Task directions →
Edit the message about SNES ROM banks: give the passage that begins with "I wouldn't mind" and ends with "these problems though?", putting "assembler" in place of "linker" wherever it occurs.

Reading passage →
╔══

What does this mean exactly? How does the WDC 65816 not have fungible registers, while other processors do?

> One idea is to use some of bank 0 as
> a source of registers, maybe with a custom pass to promote things to
> real registers where possible after the fact.

How would I end up doing this? Do you mean bank 0 of the actual SNES ROM?

>> <srnb> - How do I handle ROM banks? (
>> https://stackoverflow.com/questions/56925635/equivalent-of-org-in-llvm-ir )
>> <srnb> - Does it make sense to use `ENVIRONMENT` (where it's usually either `gnu` or `musl`) for
>> the different ROM types? (`lorom`, `hirom`, `sa1`, etc)
> 
> I think it could be made to work, but the physical start address would
> normally be handled by a linker. If you're trying to avoid a linker
> entirely, many hacks are possible.

I wouldn't mind a linker.

The big five issues right now are:
1. Code and data cannot be split across a ROM bank
2. Code and data need to be properly addressed by the specifics mentioned in the SO post
3. The bank code should be in can't be specified by the code itself
4. The SNES starts executing instructions at $008000 (bank 0, rom$ 0)
5. Hardware addresses; SRAM, VRAM writing, etc.

How would a linker solve these problems though?

> The wider issue of different ROM banks (how pointers must be defined
> and accessed so that all possible values are in range) looks more like
> a CodeModel on other targets to me (with existing values of tiny,
> small, medium, ... but you could make your own if you don't like
> those).

Would it be efficient then to implement a CodeModel for each Environment detailing where code/data and hardware addresses should be?

╚══

Data →

╔══

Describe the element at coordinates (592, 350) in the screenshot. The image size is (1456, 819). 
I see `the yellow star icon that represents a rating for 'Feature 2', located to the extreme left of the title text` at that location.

╚══
╔══

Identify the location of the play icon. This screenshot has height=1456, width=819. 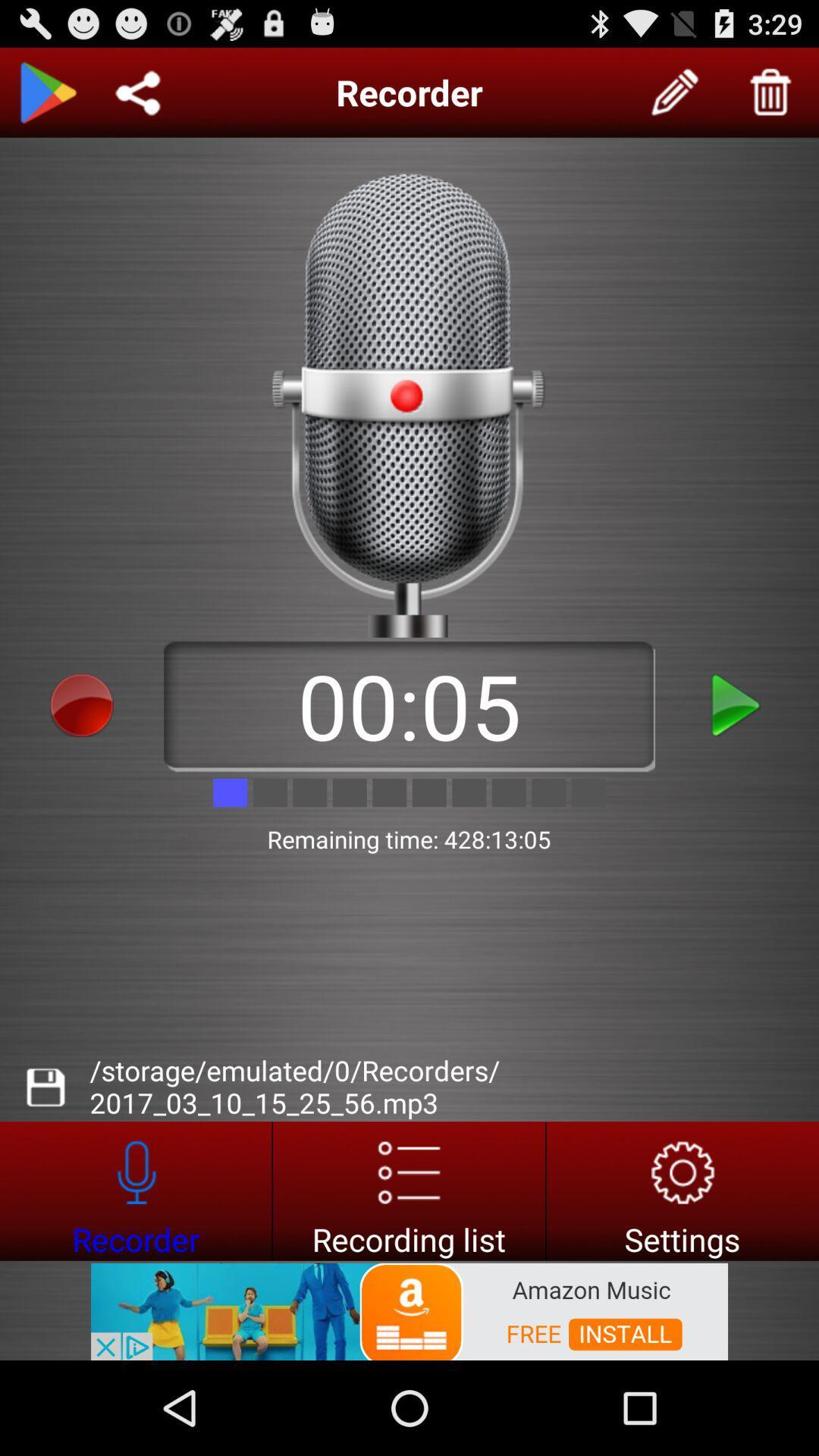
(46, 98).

╚══

Response to the task →
I wouldn't mind a assembler.

The big five issues right now are:
1. Code and data cannot be split across a ROM bank
2. Code and data need to be properly addressed by the specifics mentioned in the SO post
3. The bank code should be in can't be specified by the code itself
4. The SNES starts executing instructions at $008000 (bank 0, rom$ 0)
5. Hardware addresses; SRAM, VRAM writing, etc.

How would a assembler solve these problems though?